The collaboration saw 11 students from the university develop a series of videos and animations based on a Class 158 train door system, which is made up of 101 components. Final-year students from GCU’s 3D animation and graphics programmes worked alongside a mechanical engineering student to produce the videos, which will now be used to help train ScotRail maintenance engineers.
“It was really encouraging and exciting to work with such young and talented engineers who will be the future of engineering around the world,” said Abhinay Ramani, senior continuous improvement manager at ScotRail.
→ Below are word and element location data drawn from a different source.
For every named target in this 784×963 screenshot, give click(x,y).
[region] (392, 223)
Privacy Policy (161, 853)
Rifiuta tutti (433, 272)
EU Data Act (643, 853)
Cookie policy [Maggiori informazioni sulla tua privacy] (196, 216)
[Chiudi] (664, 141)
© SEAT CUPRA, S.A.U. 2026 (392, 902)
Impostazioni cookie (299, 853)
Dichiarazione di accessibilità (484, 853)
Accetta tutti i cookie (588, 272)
“Their passion and commitment was exemplary and has further strengthened the strong knowledge-sharing bond between ScotRail and Glasgow Caledonian University, which has comprised of several undergraduate, postgraduate, and PhD students undertaking research and development. This has a direct benefit not only for ScotRail, but also for the university, the industry as a whole and, of course, the students themselves.”
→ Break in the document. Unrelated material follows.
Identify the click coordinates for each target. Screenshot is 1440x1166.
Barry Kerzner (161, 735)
The graphics students created a full 3D static model of a Class 158 train carriage with specific focus on air-system and underframe components, while the engineering student modelled the complete door of a Class 158, showing all the mechanical and pneumatic components and their interaction.
According to GCU, the project was such a success that a new batch of students has been asked to develop a more advanced and detailed training model that will allow for interactive fault finding and task-specific training.
“Such projects are great for simulating a working environment to develop the students’ understanding of real-world problem solving,” said GCU lecturer Dr Mohammed Soheeb Khan. “It further enhances their work experience and develops their skill set by allowing them to contribute to a live project and work with individuals from other disciplines.”